いいものは必ず受け入れられる! 山の中で行列ができる"たまごかけごはん"専門店
2020年03月09日
「少しでも高く売りたい」が原点
西垣源正さんは、豊岡市但東町の山の中に作った"たまごかけごはん"の店「但熊」を行列のできる繁盛店に育て上げた農業経営者だ。
但東町は戦前から製炭、養蚕、畜産が盛んで、戦後になって養鶏業が増えた地域である。西垣さんが農業高校を卒業して家を継いだとき、300羽程度の鶏舎を父親が経営していた。西垣さんは高校在学中から、自分で作ったものは自分で値段をつけて売りたいと考えていた。「いい卵を少しでも高く売りたい」と、鶏舎を増築し、4000羽の養鶏農家になった。さらに、地域の同業者14人でエサ配合施設を建て、高い品質の鶏卵づくりに励んだ。
西垣さんたちの売り値に対し、問屋からは「高すぎる」と言われたが、菓子製造会社と取引が始まり、年間4000万円の売上となった。当時の取引先の社長の言葉が、西垣さんのその後に大きな影響を与えたという。「おいしいものを作るには、職人の腕は3割程度で、7割は材料」。西垣さんは、生産する卵の品質こそがすべてであると胸に刻んだ。

------

課題 A: たまごかけごはん専門店の記事のうち、「但東町は戦前から製炭、養蚕、」を含む箇所から始めて「い品質の鶏卵づくりに励んだ。」で終わる部分を、「エサ配合施設」を「飼料配合施設」に替えて書き直してください。
課題 B:
次の(i)〜(iii)がたまごかけごはん専門店の記事の内容と合っているかを、それぞれ「はい」か「いいえ」で答え、判断の根拠となる記事の文言をそのまま引用せよ。
(i) 西垣さんが家を継いだとき、父親は300羽程度の鶏舎を経営していた。
(ii) 西垣さんは地域の同業者10人とエサ配合施設を建てた。
(iii) 取引先の社長は、おいしいものを作るには職人の腕が7割を占めると言った。
課題 C: たまごかけごはん専門店の記事で、但東町で戦前から盛んだったとされる産業をすべて挙げよ。

提供データ:
------

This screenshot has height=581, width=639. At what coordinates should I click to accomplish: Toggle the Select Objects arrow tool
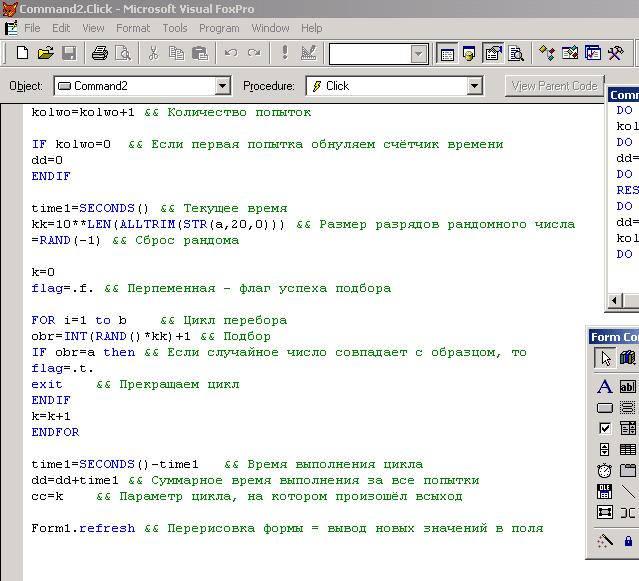coord(604,358)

------

解答 A:
但東町は戦前から製炭、養蚕、畜産が盛んで、戦後になって養鶏業が増えた地域である。西垣さんが農業高校を卒業して家を継いだとき、300羽程度の鶏舎を父親が経営していた。西垣さんは高校在学中から、自分で作ったものは自分で値段をつけて売りたいと考えていた。「いい卵を少しでも高く売りたい」と、鶏舎を増築し、4000羽の養鶏農家になった。さらに、地域の同業者14人で飼料配合施設を建て、高い品質の鶏卵づくりに励んだ。

解答 B:
(i) はい。「300羽程度の鶏舎を父親が経営していた」
(ii) いいえ。「地域の同業者14人でエサ配合施設を建て」
(iii) いいえ。「職人の腕は3割程度で、7割は材料」

解答 C: 製炭、養蚕、畜産